> _Task goal_:
Reproduce, without alteration, every line of the data; exclude the images.
---- Data excerpts
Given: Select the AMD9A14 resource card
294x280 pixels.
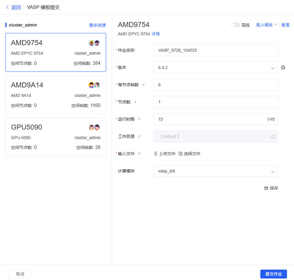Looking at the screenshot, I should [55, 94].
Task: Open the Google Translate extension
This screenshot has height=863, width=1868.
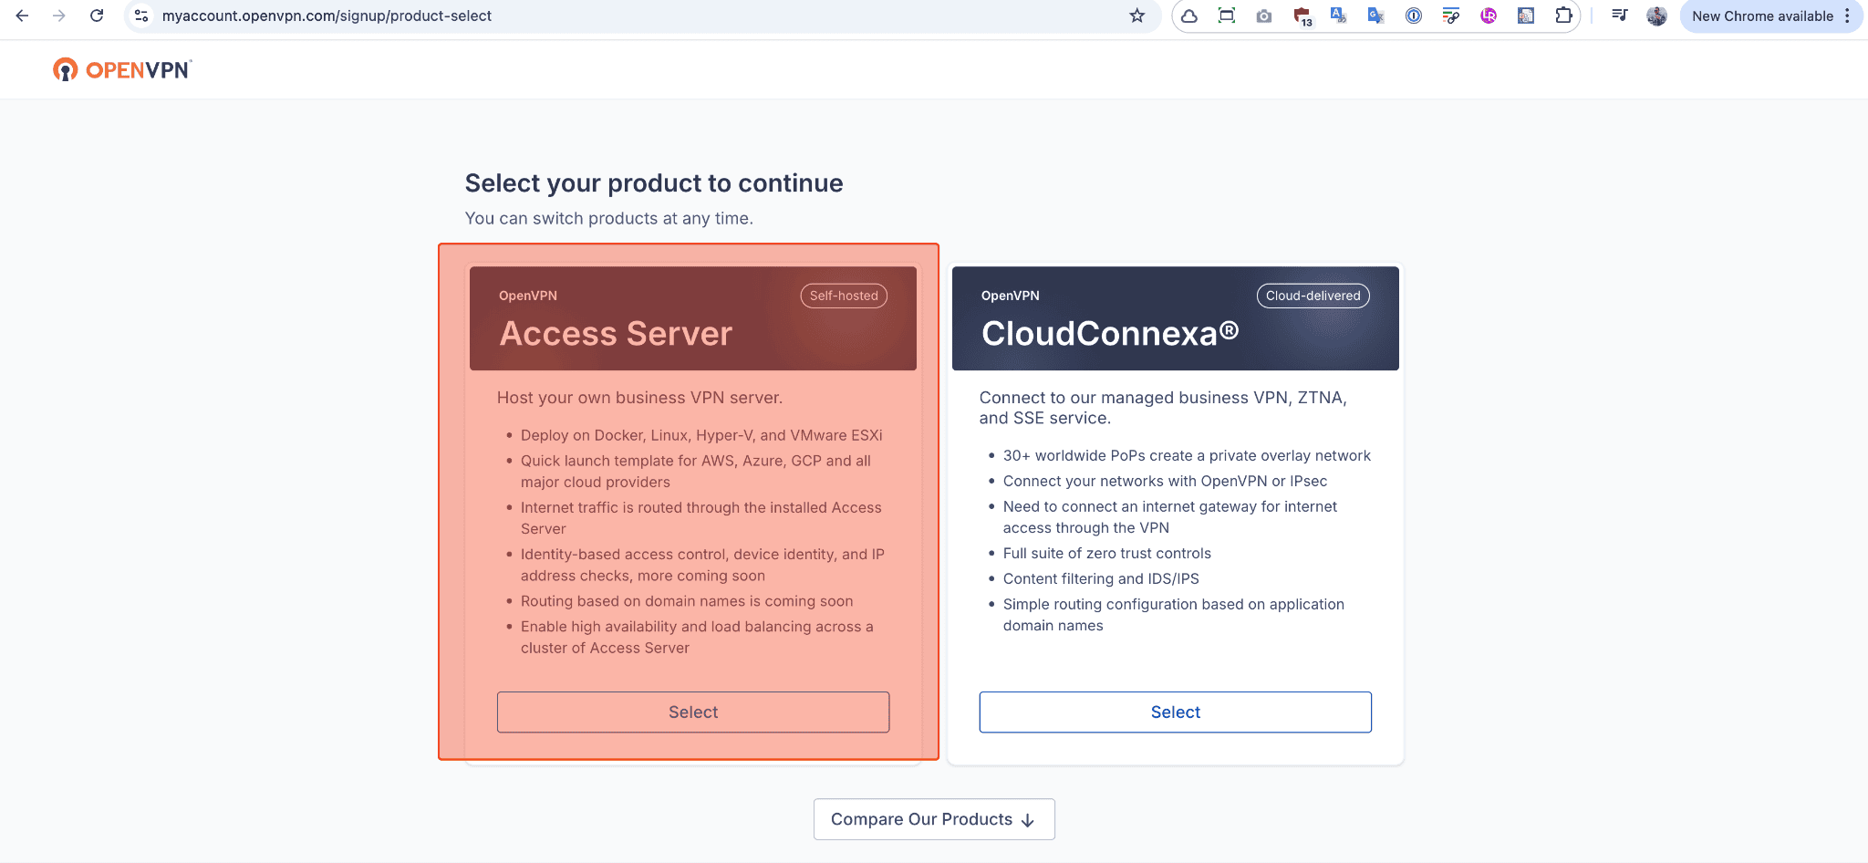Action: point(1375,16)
--------
> _Answer to the exercise_:
Given: Select the AMD9A14 resource card
294x280 pixels.
Looking at the screenshot, I should [55, 94].
Task: Open the Google Translate extension
This screenshot has height=863, width=1868.
Action: point(1375,16)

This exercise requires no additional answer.